Brandon’s mom jokes that her son will grow up to be either an actor or a scientist. He just joined his church’s dance team, sings in the choir, and loves to concoct recipes for making slime. Whatever he ends up doing, his parents are overjoyed to see their son happy and engaged after struggling with Crohn’s disease.
“We have come a long way,” says Brandon’s mother, Monique. “There is hope. It is possible to do it.”

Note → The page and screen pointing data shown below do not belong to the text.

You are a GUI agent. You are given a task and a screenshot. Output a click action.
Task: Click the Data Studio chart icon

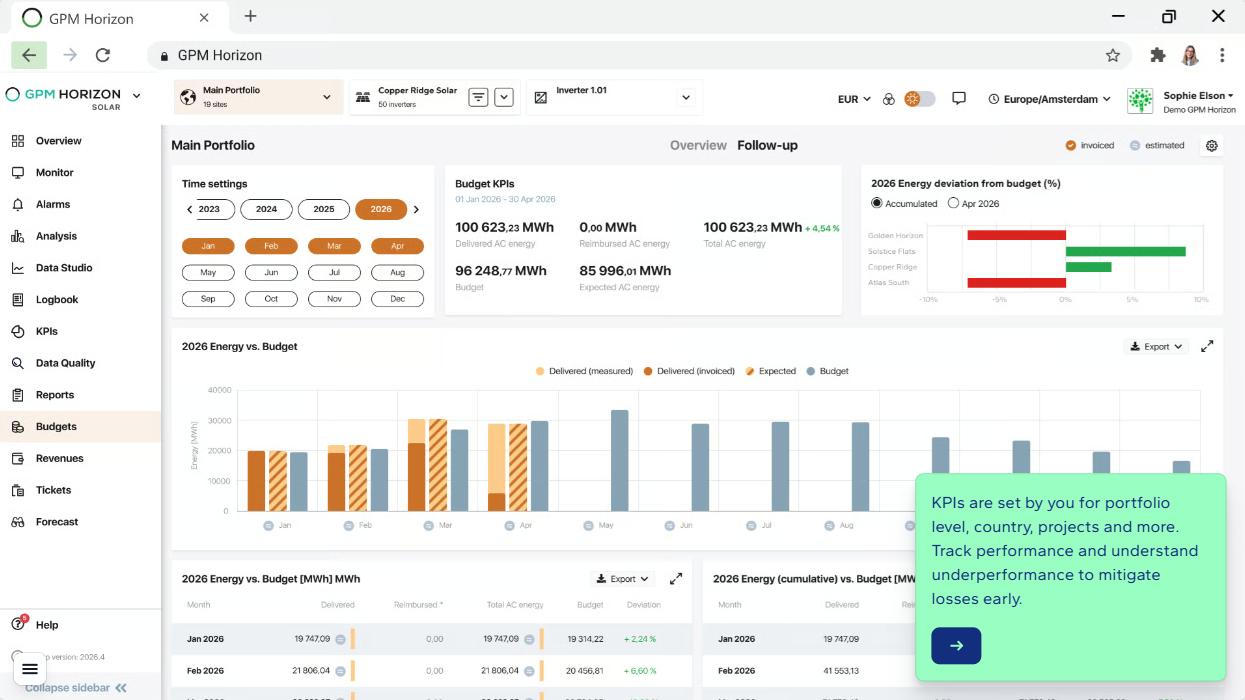tap(17, 268)
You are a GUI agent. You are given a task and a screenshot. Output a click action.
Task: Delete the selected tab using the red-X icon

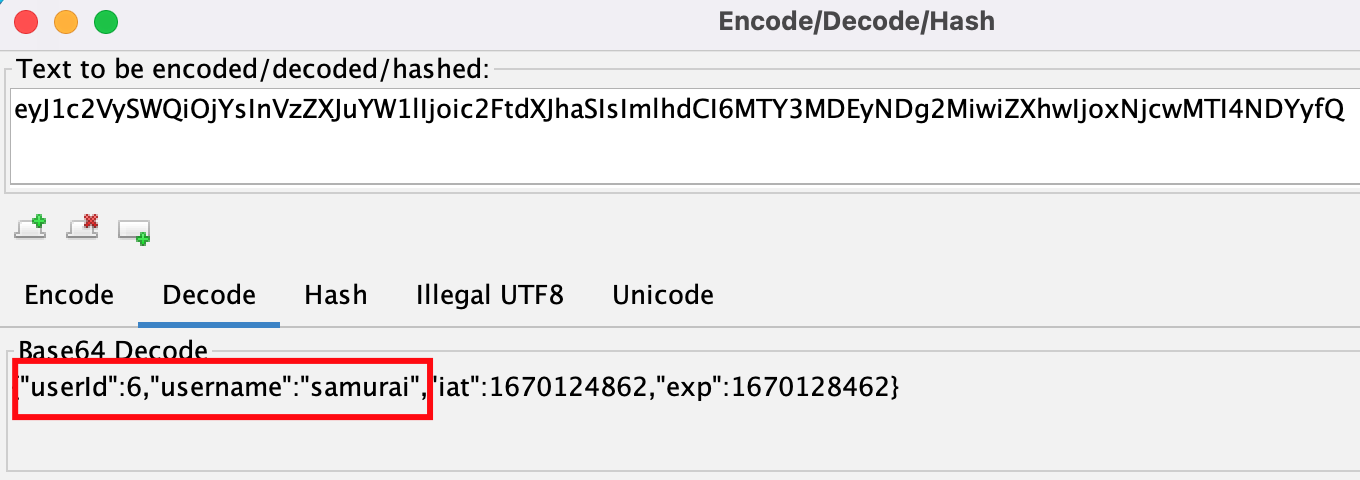pos(82,227)
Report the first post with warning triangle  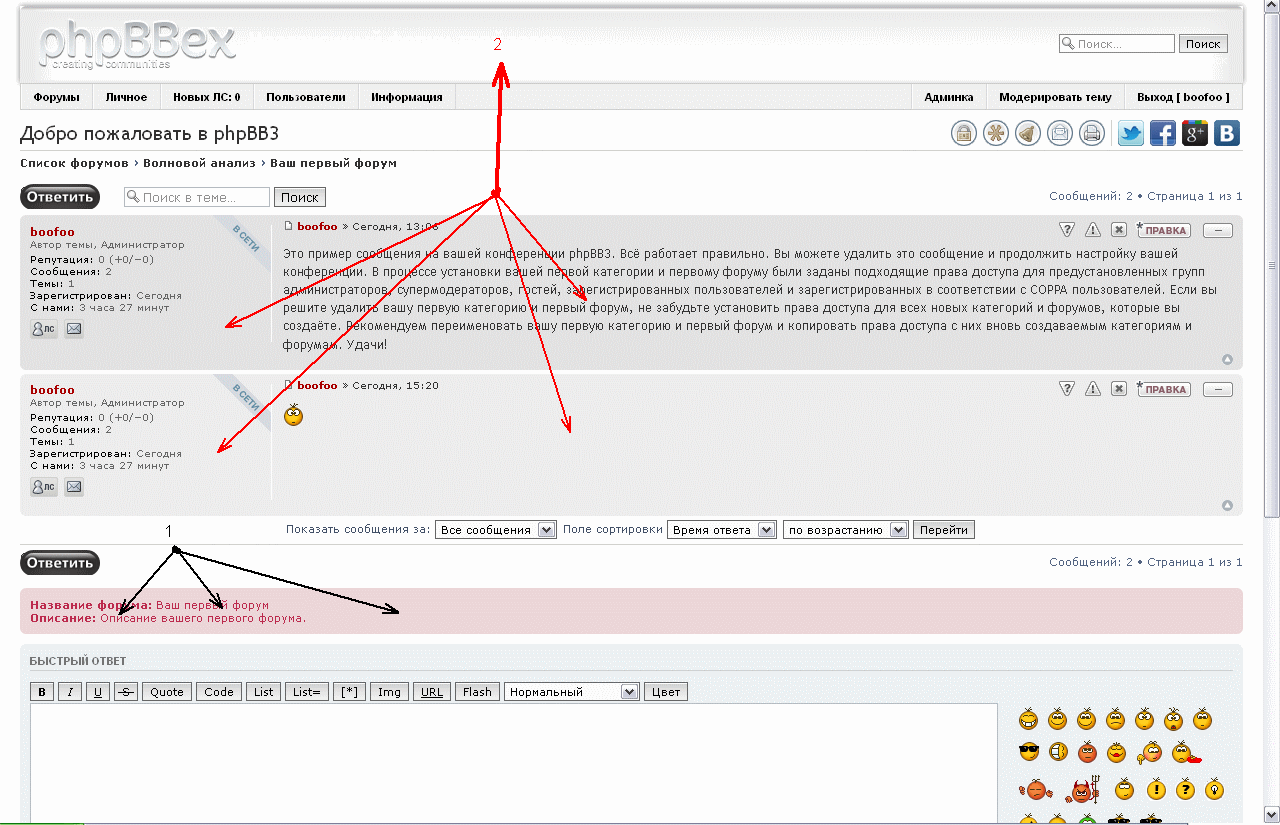click(x=1093, y=229)
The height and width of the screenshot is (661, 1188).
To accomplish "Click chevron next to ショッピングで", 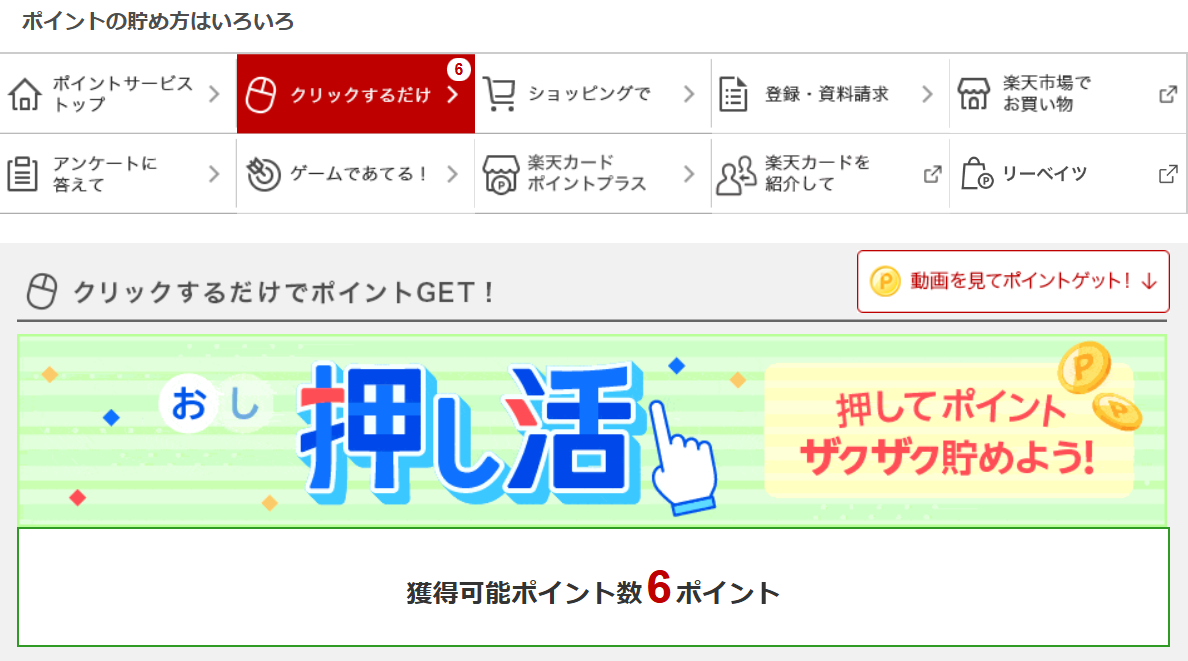I will click(x=689, y=94).
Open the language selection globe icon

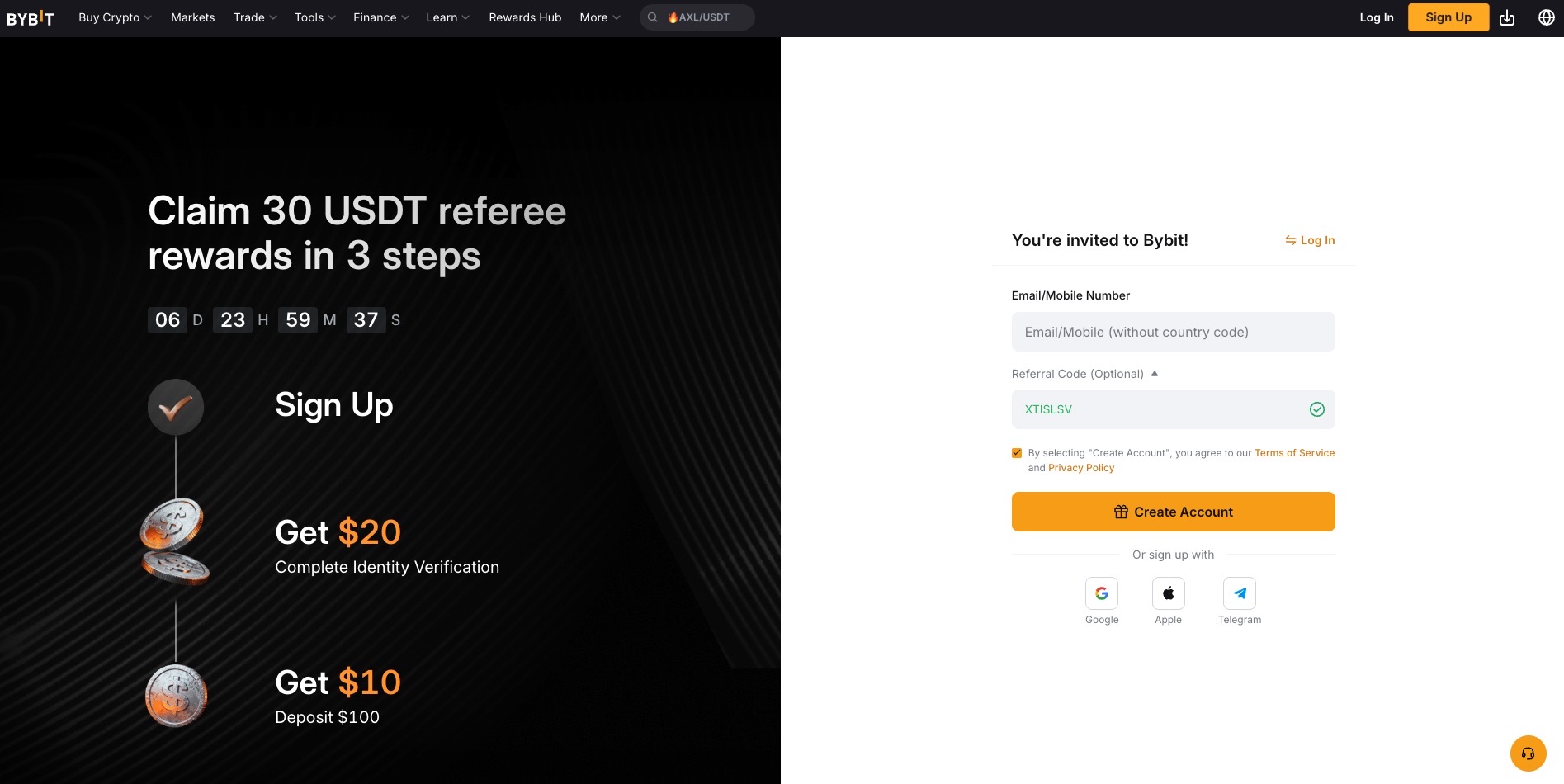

Brandon was 6 years old when he developed slight fevers with bouts of diarrhea. It was after an Easter Sunday trip to the zoo in 2017 when Monique first suspected inflammatory bowel disease (IBD). Brandon had a fever and diarrhea for three days. Eating was so painful, he would clench his fist after meals. She noticed blood in Brandon’s stool and mentioned it to a friend who has Crohn’s. The friend recognized Brandon’s symptoms as similar to her own and urged Monique to bring her son to their pediatrician. Bloodwork showed high levels of inflammation. Brandon, already small for his age, had lost two pounds.
The pediatrician referred the family to pediatric gastroenterologist Judith R. Kelsen, MD, an attending physician in the Center for Inflammatory Bowel Disease (IBD) and Director of the Very Early Onset Inflammatory Bowel Disease (VEO-IBD) Program, and Trusha Patel, MD, a fellow with the VEO-IBD Program, at Children’s Hospital of Philadelphia (CHOP).
A complicated reality
A colonoscopy revealed damage in Brandon’s small intestine. Monique wanted the doctors to fix her son right away, not realizing that there is no “one size fits all” treatment for Crohn’s. There is no single IBD therapy, and children respond to them differently. Dr. Kelsen felt Brandon was a good candidate for nutritional therapy. CHOP nutritionists worked with the family and supplied them with nutritional supplements. But it didn’t take long for Brandon to grow tired of the formula. He continued to lose weight.
A successful treatment
Monique worked with the nutritionist and did research on her own to find foods her son enjoyed that were also safe for him to eat. “He ate a lot of potatoes,” she laughs. He also drank as much formula as he could tolerate. Still, he wasn’t putting on weight and he continued to have signs of inflammation. Dr. Kelsen recommended starting a biologic therapy.
The infusions stopped the flareups. Brandon’s diarrhea cleared up, and it’s no longer painful for him to eat. In fact, the infusion center at CHOP is one of Brandon’s favorite places to have a meal. He ate five chicken fingers and a cookie last time he was there — a record for him, his mom says.
Monique and her husband, Anthony, are cheering on their son’s appetite. Brandon’s short-term weight goal is 58 pounds — that’s just two more pounds to go.
Seeing other families at the infusion center helps Monique feel less alone. Her son’s diagnosis and the efforts to manage his Crohn’s happened at lightning speed, leaving the family reeling, she says. Even with support from friends and CHOP’s expert medical care so close by, Monique says she gains comfort from being around other families who are in the same situation.
“When I see other parents and kids of all ages I say, I’m not by myself and we’re going to get through this,” she says.
As for other parents who are at the beginning of an IBD diagnosis, Monique offers empathy and advice: “Any parent who has to go through what I had to go through, I just wish them nothing but the best. And trust the doctors at CHOP because they will help you,” she says.